Coronavirus | China charges 23 over deadly quarantine hotel collapse

The 66-room Xinjia Hotel in southern China's Quanzhou city had collapsed on March 7

Published - July 14, 2020 04:55 pm IST

The 66-room Xinjia Hotel in southern China's Quanzhou city had collapsed on March 7, burying dozens of people who had been made to quarantine there because of their recent travel to regions hard hit by COVID-19

The 66-room Xinjia Hotel in southern China's Quanzhou city had collapsed on March 7, burying dozens of people who had been made to quarantine there because of their recent travel to regions hard hit by COVID-19

Beijing Chinese authorities have pressed criminal charges against 23 people for illegal building alterations that led to the collapse of a quarantine hotel in which 29 people died and 42 were injured in March, state media reported Tuesday.

The 66-room Xinjia Hotel in southern China's Quanzhou city had collapsed on March 7 , burying dozens of people who had been made to quarantine there because of their recent travel to regions hard hit by COVID-19.

An official investigation found that three floors had been added illegally to the hotel's original four-story structure, and safety assessors had colluded with the hotel's owner to produce false reports about the building, state broadcaster CCTV said.

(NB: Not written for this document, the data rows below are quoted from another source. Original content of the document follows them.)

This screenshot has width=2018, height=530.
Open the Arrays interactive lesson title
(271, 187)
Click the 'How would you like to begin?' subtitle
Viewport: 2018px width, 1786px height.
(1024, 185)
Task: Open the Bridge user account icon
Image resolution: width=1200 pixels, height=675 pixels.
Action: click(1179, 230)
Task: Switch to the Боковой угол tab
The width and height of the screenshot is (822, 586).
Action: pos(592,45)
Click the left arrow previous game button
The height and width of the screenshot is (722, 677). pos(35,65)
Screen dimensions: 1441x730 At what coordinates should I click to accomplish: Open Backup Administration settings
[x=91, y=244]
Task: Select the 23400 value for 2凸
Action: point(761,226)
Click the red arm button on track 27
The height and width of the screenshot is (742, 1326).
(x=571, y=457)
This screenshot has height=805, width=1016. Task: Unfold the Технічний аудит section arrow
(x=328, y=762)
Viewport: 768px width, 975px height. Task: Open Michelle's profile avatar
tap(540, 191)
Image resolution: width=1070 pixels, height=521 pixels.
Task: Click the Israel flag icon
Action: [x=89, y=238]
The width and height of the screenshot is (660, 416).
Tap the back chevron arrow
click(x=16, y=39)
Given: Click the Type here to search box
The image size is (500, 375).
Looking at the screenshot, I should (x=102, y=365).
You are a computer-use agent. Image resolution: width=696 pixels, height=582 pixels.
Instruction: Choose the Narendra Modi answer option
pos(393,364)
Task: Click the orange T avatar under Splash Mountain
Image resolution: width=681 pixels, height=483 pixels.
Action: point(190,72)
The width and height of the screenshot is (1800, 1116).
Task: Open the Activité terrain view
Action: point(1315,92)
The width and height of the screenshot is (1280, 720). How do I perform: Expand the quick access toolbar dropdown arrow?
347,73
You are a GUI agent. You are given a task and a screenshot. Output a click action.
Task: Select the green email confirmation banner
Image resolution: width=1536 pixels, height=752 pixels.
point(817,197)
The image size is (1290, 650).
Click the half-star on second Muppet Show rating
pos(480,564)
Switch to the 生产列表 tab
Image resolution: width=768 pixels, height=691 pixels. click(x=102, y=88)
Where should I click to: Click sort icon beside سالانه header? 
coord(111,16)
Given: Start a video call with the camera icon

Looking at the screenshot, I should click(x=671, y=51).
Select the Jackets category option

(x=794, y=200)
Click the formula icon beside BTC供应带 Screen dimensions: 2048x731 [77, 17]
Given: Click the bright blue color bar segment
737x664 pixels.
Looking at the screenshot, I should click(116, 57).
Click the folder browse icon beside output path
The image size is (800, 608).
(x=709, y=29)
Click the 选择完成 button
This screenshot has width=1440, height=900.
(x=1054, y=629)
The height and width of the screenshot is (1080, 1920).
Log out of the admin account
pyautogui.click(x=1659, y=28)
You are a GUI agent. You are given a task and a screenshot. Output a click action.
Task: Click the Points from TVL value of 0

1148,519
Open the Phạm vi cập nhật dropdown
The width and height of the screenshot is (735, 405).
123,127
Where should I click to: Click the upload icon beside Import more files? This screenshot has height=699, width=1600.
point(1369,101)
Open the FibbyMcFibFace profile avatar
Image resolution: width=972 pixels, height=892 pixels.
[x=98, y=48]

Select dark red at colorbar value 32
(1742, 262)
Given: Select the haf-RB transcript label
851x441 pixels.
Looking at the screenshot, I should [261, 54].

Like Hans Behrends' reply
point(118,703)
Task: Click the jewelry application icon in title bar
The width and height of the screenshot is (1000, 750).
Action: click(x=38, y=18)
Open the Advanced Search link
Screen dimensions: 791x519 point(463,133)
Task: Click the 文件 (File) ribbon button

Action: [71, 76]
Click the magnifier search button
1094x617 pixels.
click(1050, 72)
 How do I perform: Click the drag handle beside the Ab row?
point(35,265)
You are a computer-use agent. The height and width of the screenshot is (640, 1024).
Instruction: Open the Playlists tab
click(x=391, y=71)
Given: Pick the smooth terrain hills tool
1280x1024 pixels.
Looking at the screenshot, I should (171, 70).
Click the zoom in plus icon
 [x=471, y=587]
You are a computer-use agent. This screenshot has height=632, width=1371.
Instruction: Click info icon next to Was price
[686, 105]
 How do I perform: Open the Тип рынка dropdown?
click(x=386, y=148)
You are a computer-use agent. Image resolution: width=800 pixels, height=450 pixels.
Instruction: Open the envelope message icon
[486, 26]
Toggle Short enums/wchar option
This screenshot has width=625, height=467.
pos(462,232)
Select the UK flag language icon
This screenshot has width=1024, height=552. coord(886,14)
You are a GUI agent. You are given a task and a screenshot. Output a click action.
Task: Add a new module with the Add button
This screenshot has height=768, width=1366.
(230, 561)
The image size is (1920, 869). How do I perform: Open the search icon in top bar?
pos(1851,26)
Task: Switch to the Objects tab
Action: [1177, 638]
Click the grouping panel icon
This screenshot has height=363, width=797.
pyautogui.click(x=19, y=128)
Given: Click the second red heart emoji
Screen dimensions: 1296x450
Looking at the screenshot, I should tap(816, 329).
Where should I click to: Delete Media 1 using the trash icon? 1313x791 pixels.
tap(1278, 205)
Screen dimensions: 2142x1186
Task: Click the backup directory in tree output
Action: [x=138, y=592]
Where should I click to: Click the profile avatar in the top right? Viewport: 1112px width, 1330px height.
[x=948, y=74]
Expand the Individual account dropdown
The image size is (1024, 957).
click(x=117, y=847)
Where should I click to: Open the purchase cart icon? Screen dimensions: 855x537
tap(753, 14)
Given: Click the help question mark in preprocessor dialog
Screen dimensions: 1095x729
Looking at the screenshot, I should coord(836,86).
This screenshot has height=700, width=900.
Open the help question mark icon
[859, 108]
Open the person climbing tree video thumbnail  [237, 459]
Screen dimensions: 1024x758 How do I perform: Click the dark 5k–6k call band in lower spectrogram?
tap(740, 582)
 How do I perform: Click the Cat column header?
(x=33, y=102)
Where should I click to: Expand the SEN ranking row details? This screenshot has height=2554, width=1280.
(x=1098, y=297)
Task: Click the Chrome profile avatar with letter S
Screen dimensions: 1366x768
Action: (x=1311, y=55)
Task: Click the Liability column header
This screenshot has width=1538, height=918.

“Criminal enforcement measures” have been taken against 23 people involved with the construction, while local officials are being investigated for possible corruption connected to the collapse, according to CCTV.

Quanzhou's mayor Wang Yongli has been reprimanded for dereliction of duty, along with dozens of other civil servants, Fujian province's official corruption watchdog said in a statement Tuesday.

The first floor of the hotel had been undergoing renovation since before the Lunar New Year holiday in January, and authorities in March said construction workers called the hotel's owner minutes before the collapse to report a deformed pillar.

China is no stranger to building collapses and deadly construction accidents that are typically blamed on the country's rapid growth leading to corner-cutting by builders and the widespread flouting of safety rules.